La pellicola parla di sentimenti, esaltandone la potenza inarrestabile e, di conseguenza, la pericolosità. Dall’amore alla rabbia il passo è molto breve, essendo legati a filo doppio l’uno all’altra, ma a noi rimane la scelta di come vivere: possiamo decidere di abbandonarci ad una vita in nome della vendetta oppure renderci conto di quanto valga la pena assecondare il destino, cercando di far scorrere tutto quanto c’è di positivo in noi e tracciare la nostra strada.

La ricomparsa del criminale super ricercato (De Niro), prima Abel Magwitch e poi Arthur Lustig, segna la svolta della vicenda. Infatti, sin dal loro incontro sulla spiaggia, l’ex membro di Cosa Nostra è rimasto colpito da Finn, il quale cercò di aiutarlo in tutti i modi per sfuggire alla legge. In nome di questo ed essendo rimasto colpito dal talento del ragazzo per il disegno, Magwitch decide di diventarne il benefattore, pagandogli gli studi e comprando tutti i suoi quadri. Questo secondo incontro darà la forza a Finn di continuare la sua vita anche senza Estella, avendogli fornito la prova inconfutabile che esiste qualcosa di più importante nella vita che lottare per essere all’altezza della ragazza. Lottare per esprimere pienamente se stessi.
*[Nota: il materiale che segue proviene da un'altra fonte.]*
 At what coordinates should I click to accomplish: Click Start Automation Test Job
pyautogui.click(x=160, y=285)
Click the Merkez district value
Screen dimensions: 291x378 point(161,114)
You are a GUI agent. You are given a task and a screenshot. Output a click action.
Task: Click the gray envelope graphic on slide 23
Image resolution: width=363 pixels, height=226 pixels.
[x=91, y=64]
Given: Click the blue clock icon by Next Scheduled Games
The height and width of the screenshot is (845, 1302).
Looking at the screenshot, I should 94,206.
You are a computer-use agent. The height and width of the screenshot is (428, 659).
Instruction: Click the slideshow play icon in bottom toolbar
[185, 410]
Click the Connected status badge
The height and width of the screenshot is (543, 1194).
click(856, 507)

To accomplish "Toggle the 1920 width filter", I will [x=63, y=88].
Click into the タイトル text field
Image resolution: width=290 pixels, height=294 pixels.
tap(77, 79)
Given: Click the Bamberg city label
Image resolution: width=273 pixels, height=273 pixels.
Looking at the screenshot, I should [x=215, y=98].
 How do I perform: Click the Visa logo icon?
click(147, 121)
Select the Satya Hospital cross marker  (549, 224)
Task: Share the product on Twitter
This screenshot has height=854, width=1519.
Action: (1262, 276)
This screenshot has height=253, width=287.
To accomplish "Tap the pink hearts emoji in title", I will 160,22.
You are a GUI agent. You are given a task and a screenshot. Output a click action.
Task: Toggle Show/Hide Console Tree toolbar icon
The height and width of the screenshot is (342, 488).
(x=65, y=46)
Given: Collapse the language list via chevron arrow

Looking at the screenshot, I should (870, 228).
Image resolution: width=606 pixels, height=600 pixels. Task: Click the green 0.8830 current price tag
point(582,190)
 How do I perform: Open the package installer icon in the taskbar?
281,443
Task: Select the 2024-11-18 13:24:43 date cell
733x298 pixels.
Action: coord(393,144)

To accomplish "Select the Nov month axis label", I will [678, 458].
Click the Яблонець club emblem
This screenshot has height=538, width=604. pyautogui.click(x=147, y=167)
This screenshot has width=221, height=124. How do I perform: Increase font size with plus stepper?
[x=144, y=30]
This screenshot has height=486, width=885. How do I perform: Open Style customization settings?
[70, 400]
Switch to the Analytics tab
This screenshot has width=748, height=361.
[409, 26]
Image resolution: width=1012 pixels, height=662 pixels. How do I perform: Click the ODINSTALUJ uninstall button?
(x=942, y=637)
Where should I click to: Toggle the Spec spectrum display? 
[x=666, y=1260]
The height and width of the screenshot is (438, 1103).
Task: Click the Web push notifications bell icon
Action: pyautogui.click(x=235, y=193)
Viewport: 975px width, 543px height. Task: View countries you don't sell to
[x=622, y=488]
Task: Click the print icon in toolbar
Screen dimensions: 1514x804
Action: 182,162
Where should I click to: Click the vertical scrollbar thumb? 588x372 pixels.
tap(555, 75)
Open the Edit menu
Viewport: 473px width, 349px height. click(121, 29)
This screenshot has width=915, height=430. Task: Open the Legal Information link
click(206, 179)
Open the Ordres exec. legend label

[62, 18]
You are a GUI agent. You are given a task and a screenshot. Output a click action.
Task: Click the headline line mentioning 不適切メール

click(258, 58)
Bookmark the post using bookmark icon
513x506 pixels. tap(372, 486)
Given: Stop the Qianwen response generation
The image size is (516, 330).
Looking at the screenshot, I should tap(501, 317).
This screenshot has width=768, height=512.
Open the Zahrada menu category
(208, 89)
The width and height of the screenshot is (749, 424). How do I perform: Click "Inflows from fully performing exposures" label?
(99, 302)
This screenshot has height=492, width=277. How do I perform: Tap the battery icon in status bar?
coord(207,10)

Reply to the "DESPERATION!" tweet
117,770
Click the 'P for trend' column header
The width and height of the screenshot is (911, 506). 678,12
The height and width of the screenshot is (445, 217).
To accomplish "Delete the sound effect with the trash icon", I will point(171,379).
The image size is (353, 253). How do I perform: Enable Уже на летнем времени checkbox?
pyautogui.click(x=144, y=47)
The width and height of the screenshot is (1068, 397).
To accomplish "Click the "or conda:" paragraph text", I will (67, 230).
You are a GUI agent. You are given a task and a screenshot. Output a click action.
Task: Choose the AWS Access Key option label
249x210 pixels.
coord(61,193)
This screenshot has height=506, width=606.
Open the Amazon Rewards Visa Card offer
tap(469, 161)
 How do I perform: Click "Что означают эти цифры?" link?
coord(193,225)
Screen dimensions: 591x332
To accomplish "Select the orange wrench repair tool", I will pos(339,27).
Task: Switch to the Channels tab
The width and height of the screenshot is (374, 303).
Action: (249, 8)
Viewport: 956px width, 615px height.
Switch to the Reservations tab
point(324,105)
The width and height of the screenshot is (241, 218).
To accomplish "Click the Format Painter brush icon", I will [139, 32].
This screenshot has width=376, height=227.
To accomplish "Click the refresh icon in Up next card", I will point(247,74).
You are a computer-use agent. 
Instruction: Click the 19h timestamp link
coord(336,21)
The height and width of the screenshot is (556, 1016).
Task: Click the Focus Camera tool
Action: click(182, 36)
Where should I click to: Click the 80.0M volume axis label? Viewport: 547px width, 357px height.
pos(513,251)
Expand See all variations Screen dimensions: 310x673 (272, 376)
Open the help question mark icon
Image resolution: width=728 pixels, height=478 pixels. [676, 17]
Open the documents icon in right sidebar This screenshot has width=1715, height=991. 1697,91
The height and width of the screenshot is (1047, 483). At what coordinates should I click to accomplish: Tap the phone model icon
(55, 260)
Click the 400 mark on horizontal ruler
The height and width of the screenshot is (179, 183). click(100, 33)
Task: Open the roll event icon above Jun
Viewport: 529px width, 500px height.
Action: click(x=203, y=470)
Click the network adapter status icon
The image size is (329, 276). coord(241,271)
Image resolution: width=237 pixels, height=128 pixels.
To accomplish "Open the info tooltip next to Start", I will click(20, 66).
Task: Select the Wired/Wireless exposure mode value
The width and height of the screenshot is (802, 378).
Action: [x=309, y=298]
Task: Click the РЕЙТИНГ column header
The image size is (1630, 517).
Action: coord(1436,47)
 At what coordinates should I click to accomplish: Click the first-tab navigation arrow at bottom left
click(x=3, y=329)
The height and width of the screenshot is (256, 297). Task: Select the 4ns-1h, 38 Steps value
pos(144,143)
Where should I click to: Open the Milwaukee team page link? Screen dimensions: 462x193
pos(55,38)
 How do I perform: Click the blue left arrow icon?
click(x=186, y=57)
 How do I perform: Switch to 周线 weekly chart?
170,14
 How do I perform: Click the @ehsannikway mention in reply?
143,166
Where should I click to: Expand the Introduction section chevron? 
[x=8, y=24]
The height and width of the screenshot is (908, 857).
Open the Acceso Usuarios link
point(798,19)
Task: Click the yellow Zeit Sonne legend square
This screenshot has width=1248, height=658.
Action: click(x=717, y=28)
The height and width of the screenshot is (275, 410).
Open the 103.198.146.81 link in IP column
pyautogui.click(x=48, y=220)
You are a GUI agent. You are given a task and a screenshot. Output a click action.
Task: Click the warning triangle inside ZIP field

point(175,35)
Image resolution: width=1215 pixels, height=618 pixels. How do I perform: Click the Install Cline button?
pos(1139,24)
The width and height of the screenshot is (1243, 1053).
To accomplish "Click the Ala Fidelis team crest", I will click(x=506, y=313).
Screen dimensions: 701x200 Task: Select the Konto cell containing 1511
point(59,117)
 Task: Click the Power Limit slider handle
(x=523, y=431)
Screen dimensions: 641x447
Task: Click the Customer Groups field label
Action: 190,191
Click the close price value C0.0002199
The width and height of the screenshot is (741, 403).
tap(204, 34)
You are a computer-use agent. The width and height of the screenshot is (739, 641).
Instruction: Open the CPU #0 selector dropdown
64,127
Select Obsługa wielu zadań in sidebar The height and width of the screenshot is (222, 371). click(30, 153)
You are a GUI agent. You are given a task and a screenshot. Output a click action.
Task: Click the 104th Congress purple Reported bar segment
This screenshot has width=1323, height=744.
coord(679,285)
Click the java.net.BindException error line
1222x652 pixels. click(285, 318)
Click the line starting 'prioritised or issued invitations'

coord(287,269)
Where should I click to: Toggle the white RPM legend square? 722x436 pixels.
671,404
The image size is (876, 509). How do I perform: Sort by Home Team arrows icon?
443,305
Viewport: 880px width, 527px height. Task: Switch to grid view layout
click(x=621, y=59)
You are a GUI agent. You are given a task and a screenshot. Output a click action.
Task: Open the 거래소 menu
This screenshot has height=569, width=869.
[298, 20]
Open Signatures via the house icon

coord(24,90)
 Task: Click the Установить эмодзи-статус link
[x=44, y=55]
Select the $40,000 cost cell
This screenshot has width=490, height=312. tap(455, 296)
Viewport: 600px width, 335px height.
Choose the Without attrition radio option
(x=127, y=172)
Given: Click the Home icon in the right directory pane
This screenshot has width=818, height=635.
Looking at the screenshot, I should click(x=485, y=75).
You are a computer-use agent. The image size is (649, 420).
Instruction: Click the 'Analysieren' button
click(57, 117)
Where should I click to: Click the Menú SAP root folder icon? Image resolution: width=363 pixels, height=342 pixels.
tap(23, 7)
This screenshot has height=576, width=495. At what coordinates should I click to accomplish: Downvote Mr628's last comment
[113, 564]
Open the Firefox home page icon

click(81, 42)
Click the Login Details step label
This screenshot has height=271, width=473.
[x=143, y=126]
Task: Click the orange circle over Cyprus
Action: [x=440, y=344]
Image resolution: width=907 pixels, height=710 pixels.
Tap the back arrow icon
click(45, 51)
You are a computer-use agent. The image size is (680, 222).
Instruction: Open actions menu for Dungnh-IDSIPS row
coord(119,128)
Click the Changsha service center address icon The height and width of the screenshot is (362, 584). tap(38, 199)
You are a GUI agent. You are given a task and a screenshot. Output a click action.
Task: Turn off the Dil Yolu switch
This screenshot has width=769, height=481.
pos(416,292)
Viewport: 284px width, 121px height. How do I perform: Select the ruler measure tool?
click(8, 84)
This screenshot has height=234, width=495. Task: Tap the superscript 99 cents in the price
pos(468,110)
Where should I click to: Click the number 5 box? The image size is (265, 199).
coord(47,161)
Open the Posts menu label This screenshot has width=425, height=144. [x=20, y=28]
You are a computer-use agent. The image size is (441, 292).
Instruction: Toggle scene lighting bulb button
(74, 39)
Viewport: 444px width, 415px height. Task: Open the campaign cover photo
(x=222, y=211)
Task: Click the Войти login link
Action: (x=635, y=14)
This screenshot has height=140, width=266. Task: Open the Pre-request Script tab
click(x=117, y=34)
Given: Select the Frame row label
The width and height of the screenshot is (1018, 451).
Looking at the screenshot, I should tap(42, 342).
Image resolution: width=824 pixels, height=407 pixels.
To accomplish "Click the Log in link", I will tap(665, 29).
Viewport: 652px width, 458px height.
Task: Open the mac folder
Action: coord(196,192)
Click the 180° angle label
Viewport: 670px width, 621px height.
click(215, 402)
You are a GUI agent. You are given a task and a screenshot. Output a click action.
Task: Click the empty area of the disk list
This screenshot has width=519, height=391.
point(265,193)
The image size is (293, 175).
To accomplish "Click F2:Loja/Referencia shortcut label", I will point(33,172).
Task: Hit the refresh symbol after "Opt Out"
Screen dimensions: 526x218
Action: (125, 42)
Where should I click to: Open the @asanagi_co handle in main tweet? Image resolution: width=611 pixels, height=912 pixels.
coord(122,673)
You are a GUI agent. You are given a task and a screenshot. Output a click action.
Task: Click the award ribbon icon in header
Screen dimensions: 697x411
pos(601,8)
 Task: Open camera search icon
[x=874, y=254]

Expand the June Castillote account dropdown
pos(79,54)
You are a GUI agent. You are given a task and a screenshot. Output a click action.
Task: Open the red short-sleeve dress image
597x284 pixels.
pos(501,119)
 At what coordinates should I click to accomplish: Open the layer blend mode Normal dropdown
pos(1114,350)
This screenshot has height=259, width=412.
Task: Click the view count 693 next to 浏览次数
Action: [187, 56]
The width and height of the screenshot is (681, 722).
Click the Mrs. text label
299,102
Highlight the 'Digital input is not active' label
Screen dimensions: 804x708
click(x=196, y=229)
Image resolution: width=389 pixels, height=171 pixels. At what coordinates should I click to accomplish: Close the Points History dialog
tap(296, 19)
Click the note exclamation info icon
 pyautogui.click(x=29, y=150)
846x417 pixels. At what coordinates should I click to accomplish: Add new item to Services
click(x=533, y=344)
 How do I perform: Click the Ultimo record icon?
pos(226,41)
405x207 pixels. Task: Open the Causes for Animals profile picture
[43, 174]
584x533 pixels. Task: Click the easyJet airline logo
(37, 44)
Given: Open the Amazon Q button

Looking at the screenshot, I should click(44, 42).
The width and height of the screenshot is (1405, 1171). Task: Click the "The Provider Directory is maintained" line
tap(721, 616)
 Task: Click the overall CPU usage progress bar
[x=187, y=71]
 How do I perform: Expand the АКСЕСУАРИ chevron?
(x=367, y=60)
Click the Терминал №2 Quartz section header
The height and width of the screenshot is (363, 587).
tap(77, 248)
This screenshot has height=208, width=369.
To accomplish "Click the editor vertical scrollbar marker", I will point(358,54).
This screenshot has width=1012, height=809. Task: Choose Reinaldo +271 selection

Nonostante ciò la narrazione ruota intorno al piano della signora Dinsmoor, un cuore spezzato che ha cercato di istruire la nipote a diventare una glaciale predatrice di uomini. Dunque Finn finirà con il rincontrare nuovamente la sua Estella al Paradiso Perduto e stavolta i due continueranno il cammino insieme: la ragazza asseconderà il suo cuore, mettendo da parte gli insegnamenti della zia.